-- What the task requires --
Copy the passage on pelvic pain, starting with "Uterine fibroids" and going on through "male pelvic pain?", but replace "blood clots" with "clotting".

-- Provided text --

====================

Pain during or after sex or penetrative intercourse. There are many things that can cause or contribute to pain with sex. Some examples include: lack of lubrication, an infection or congenital abnormalities, such as an intact hymen or pelvic floor muscle dysfunction. Patients with other medical conditions such as endometriosis, fibroids, irritable bowel syndrome, or people with cancer or undergoing cancer treatment such as radiation or chemotherapy may also experience painful sex. Medications such as birth control, environmental factors, and even stress can lead to dyspareunia.


Pain in the vulva. In 2014, the Executive Council of the International Society for the Study of Vulvovaginal Disease (ISSVD), the Boards of Directors of the International Society for the Study of Women’s Sexual Health (ISSWSH), and the International Pelvic Pain Society (IPPS) met to develop new terminology for vulvar pain and vulvodynia. They determined vulvar pain could be divided into two categories: pain with a specific disorder and/or vulvodynia which is pain in the vulva with unknown origin that has persisted for at least three months. Some of the same comorbidities that lead to dyspareunia, can also cause vulvodynia. Vulvodynia is further broken down by multiple descriptors that you can find in this article.


Characterized by involuntary contractions of the pelvic floor muscles, particularly the muscles surrounding the vaginal opening. These muscle spasms can cause unexplained sexual pain and difficulty with penetration. Vaginismus is often revealed during penetration attempts, such as those made by inserting a finger, a tampon, a penis, or a speculum during a gynecological exam. The individual may report a feeling of having a “wall” at their vaginal opening, and that they/their partner/physician is unable to get past the “wall.”


Painful, chronic disorder that affects over 6 million women and girls in the U.S., and millions more worldwide. It occurs when tissue that normally lines the inside of your uterus (the endometrium) grows outside your uterus. This tissue breaks down and bleeds during your period, causing painful scar tissue. If you have signs or symptoms that may indicate endometriosis, see your doctor for treatment. Symptoms may include:

  • heavy bleeding during and between periods
  • pain during sex
  • infertility
  • painful urination/bowel movements during menstruation

Uterine fibroids

Another condition associated with painful periods. Fibroids are noncancerous growths of muscle tissue of the uterus that range in number and size. As many as 70-80% of all women have fibroids by age 50. In addition to cramping and pain during your period, the symptoms for fibroids may also include:

  • heavier bleeding, sometimes with blood clots
  • longer or more frequent menstruation
  • spotting between periods
  • pressure on the bladder or rectum
  • frequent urination
  • constipation and/or rectal pain
  • lower back and/or abdominal pain

What about male pelvic pain?

====================

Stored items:

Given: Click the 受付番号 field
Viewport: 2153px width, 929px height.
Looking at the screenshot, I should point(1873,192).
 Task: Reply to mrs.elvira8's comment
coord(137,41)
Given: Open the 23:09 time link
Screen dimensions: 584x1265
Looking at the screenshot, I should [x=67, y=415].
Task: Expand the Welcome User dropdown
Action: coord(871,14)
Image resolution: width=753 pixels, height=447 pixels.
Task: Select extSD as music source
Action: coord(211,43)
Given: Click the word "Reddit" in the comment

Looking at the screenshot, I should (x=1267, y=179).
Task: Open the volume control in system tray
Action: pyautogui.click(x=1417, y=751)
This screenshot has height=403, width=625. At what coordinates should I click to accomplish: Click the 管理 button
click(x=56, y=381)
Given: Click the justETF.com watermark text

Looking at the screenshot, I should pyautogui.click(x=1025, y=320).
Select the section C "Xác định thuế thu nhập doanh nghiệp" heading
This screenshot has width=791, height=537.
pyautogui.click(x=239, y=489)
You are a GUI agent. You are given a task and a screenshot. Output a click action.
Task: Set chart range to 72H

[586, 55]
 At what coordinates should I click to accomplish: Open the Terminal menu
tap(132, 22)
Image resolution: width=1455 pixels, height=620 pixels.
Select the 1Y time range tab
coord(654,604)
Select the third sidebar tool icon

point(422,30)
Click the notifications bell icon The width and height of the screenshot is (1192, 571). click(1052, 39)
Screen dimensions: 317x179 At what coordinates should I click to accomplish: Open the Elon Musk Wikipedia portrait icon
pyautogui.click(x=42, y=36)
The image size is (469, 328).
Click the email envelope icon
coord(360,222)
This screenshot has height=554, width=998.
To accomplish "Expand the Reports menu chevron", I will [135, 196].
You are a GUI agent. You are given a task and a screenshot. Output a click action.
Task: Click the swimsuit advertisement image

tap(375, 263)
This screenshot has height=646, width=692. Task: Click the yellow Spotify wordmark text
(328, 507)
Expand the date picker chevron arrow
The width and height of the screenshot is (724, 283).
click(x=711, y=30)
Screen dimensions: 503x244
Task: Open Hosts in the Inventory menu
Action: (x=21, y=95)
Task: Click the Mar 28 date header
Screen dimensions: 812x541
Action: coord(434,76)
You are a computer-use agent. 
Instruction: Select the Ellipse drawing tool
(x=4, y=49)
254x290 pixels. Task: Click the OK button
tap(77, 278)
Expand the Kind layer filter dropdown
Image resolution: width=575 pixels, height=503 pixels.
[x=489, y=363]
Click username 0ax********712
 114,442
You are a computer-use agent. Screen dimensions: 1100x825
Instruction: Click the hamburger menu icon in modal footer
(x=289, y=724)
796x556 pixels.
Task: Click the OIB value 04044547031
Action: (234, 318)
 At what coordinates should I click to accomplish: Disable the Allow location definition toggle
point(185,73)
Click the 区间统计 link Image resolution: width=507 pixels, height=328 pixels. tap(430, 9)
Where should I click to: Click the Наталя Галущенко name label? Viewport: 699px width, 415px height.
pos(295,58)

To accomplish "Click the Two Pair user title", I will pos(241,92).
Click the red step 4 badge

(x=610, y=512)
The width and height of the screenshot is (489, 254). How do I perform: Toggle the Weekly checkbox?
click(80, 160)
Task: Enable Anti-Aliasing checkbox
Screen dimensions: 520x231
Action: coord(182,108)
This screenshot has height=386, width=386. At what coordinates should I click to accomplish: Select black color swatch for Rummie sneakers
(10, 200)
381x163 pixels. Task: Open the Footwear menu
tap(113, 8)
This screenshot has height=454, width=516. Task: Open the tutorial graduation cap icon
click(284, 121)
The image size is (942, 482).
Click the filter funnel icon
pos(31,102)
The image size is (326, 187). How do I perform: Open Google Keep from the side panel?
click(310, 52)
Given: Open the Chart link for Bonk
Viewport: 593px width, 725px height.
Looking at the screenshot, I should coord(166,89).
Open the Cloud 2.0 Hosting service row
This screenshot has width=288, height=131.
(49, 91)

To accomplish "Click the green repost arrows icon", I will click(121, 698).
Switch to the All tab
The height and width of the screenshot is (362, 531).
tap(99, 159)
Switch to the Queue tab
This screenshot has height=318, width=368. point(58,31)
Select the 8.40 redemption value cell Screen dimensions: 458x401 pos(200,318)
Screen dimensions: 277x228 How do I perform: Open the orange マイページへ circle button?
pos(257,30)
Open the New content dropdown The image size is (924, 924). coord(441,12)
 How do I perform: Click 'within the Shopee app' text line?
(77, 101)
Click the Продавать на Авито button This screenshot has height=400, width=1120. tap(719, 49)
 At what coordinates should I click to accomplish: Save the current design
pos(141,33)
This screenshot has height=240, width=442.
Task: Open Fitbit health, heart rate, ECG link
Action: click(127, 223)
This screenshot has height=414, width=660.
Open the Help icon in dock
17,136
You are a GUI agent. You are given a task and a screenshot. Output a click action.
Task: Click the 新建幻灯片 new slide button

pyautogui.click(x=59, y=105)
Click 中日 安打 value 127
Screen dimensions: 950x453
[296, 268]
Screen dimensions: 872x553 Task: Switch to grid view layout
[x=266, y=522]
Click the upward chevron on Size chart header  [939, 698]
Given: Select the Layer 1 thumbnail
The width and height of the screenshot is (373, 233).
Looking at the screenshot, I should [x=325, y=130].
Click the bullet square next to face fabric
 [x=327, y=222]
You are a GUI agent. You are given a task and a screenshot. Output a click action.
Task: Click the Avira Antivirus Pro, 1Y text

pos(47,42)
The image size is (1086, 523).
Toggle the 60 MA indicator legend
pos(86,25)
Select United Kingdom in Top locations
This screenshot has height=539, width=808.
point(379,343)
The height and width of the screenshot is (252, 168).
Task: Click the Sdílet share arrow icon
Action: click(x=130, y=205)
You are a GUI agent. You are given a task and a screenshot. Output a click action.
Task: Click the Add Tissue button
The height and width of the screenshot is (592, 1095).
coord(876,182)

====================

-- Exercise response --
Uterine fibroids

Another condition associated with painful periods. Fibroids are noncancerous growths of muscle tissue of the uterus that range in number and size. As many as 70-80% of all women have fibroids by age 50. In addition to cramping and pain during your period, the symptoms for fibroids may also include:

  • heavier bleeding, sometimes with clotting
  • longer or more frequent menstruation
  • spotting between periods
  • pressure on the bladder or rectum
  • frequent urination
  • constipation and/or rectal pain
  • lower back and/or abdominal pain

What about male pelvic pain?